For a long time, the Chase sisters lay next to each other in silence, Hannah under the bed, Mary on the floor beside it. They lay there as the sun began to sink, until the light through the window was yellow gold, until their hair was wet with sweat. They lay there as all the towns and all the time and all the boys since they left Northton took their turn in Mary’s mind. They lay there until Hannah spoke, her voice weak. “I don’t want to drive anymore, Mary.”
Mary reached under the bed and put her hand on the back of Hannah’s head, feeling her damp curls, feeling the dip at the base of her skull. “I know, Bunny,” she said. “We don’t have to anymore. This’ll be the last time. I’m gonna find some place better for us. Some place where we can stay.”

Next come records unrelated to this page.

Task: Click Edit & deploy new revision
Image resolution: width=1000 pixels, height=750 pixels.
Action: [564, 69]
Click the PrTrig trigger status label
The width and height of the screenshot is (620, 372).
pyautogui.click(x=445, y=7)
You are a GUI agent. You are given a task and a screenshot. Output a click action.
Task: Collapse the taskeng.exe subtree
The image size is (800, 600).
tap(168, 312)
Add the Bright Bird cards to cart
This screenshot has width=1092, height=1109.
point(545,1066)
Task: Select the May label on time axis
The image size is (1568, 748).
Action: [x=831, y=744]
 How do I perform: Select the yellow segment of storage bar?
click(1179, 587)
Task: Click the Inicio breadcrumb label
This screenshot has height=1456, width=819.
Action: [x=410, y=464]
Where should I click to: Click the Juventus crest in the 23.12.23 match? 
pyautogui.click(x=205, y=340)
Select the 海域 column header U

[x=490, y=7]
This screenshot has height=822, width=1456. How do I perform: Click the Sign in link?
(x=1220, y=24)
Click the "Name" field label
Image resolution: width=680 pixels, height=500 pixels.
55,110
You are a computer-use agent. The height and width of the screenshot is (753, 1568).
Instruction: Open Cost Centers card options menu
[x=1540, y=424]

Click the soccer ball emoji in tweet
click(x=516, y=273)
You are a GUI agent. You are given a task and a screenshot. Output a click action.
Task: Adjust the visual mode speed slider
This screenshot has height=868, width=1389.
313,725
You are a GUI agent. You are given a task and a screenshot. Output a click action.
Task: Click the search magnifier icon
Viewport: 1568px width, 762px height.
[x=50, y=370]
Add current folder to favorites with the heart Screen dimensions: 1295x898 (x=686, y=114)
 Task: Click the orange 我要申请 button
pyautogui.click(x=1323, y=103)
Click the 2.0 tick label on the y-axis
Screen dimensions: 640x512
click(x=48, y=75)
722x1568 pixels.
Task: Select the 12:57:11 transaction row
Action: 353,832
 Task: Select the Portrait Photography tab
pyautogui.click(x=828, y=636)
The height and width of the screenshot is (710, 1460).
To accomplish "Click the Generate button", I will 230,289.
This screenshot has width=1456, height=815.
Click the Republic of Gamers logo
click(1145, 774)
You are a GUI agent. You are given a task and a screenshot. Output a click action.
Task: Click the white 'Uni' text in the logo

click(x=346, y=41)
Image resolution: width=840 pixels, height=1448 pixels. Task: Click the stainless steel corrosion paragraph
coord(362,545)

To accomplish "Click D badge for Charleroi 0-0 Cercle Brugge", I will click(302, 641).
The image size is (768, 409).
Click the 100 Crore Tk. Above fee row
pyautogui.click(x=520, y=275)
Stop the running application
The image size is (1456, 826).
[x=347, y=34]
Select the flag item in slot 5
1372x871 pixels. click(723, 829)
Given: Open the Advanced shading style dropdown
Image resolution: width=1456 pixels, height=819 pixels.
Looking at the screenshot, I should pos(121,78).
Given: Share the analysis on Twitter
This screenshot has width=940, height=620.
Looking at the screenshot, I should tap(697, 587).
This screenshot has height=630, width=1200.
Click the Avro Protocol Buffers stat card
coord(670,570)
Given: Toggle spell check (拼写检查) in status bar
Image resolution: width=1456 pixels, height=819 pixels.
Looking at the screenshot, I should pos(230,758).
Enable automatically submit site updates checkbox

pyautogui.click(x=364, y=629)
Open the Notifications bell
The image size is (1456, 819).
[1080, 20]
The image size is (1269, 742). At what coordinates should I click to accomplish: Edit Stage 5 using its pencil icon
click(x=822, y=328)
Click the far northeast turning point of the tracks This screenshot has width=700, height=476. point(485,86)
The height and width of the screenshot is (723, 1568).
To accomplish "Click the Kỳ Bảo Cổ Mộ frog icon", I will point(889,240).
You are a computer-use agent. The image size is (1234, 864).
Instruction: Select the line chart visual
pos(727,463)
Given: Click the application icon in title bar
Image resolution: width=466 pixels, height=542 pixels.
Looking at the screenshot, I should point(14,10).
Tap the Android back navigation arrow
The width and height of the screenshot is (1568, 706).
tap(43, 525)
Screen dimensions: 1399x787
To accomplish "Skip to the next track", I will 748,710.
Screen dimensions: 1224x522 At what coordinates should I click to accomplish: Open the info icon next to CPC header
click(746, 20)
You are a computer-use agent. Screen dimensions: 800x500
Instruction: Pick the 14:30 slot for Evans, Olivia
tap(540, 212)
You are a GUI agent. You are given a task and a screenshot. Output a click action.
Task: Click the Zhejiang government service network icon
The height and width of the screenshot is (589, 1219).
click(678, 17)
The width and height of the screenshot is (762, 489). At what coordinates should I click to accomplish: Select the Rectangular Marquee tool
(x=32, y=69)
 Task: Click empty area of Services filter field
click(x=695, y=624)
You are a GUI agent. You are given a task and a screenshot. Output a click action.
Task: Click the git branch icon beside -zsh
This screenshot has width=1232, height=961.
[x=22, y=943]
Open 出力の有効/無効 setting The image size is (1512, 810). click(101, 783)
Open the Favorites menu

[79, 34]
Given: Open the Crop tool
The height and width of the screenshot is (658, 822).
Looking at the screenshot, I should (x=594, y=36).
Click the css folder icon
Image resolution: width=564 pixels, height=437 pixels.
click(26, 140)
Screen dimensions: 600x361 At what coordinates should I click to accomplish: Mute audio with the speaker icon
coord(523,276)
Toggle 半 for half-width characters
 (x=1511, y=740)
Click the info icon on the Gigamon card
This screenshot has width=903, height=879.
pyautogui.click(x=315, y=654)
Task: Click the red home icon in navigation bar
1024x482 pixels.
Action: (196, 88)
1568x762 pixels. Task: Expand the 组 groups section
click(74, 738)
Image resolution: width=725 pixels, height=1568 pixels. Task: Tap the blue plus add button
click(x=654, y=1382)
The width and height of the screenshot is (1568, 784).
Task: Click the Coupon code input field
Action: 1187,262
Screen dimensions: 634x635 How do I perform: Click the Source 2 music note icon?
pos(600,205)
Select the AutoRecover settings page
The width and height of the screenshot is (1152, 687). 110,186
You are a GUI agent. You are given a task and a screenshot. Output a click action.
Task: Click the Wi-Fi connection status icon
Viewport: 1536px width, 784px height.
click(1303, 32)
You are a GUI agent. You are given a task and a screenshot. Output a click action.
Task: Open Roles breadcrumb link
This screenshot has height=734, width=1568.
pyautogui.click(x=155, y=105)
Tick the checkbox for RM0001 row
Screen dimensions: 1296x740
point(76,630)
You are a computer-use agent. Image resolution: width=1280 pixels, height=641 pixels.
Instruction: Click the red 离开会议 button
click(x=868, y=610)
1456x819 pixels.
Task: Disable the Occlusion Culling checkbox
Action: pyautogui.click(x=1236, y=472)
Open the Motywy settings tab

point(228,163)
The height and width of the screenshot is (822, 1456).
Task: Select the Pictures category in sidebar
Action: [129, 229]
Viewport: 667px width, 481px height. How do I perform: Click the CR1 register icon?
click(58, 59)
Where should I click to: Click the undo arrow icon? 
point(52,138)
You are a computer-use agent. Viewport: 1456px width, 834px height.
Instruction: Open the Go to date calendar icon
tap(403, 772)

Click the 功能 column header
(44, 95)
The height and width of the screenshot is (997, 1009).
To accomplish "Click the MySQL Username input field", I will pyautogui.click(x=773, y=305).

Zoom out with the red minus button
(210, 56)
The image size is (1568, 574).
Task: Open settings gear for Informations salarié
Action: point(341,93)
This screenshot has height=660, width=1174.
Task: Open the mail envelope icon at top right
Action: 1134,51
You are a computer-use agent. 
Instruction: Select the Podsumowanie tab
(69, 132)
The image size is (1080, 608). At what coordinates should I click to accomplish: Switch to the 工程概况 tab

The next morning, they drove for hours before they reached the interstate, through endless stretches of corn that covered the Midwest like a landlocked sea. The only signs of humanity came by way of the occasional silo or farmhouse, silhouettes against the early-morning sky. They didn’t talk during the first stretch of that drive. And as Mary let her head rest against the seatback, she thought of the infinity of miles she had traveled in that truck. The Blazer that was still running due to minor miracles and boys who knew how to rebuild engines and change timing belts. Its passenger’s-side door didn’t open anymore, rust had eaten away a small hole in the floor of the truck bed, and the exterior was spray-painted a matte black, but the Blazer still ran.